[WHAT TO DO]:
For each line of the data below that contains "agent", return that line.

--- START ---

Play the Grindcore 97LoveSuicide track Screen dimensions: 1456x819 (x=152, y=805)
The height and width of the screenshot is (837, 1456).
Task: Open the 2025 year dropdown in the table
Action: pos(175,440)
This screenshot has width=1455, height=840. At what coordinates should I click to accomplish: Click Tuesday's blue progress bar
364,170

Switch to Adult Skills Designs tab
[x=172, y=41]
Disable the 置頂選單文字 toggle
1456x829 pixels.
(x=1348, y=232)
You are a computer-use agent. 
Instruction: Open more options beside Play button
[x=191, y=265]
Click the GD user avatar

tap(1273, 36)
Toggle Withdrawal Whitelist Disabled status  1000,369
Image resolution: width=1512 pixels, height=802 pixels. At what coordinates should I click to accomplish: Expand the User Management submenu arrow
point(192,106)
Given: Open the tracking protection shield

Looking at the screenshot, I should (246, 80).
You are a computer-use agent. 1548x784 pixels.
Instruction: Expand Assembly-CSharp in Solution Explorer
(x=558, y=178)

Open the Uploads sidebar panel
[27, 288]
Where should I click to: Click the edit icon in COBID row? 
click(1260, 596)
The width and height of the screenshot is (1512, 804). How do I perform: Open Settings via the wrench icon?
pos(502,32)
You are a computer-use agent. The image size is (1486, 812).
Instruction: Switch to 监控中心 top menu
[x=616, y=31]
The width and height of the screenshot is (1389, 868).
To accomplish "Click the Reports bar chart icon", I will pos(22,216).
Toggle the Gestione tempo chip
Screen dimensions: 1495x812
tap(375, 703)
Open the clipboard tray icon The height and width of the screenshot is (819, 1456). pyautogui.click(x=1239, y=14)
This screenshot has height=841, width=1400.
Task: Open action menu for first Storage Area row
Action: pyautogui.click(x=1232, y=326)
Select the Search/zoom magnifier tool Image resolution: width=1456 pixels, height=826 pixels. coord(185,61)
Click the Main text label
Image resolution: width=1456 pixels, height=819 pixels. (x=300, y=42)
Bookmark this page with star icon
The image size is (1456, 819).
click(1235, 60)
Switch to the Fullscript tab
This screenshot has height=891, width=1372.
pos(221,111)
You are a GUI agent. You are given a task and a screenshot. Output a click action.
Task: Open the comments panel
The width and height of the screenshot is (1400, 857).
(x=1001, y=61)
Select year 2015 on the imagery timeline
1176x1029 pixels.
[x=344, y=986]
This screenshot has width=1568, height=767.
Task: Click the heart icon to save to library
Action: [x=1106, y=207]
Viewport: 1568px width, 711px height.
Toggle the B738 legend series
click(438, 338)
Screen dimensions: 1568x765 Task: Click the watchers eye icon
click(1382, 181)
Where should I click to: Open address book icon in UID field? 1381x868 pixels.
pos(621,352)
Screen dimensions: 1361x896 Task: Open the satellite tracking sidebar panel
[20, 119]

--- END ---

[TASK RESULT]:
You are a computer-use agent. 
You are a computer-use agent. 1548x784 pixels.
You are a computer-use agent. The image size is (1486, 812).
You are a GUI agent. You are given a task and a screenshot. Output a click action.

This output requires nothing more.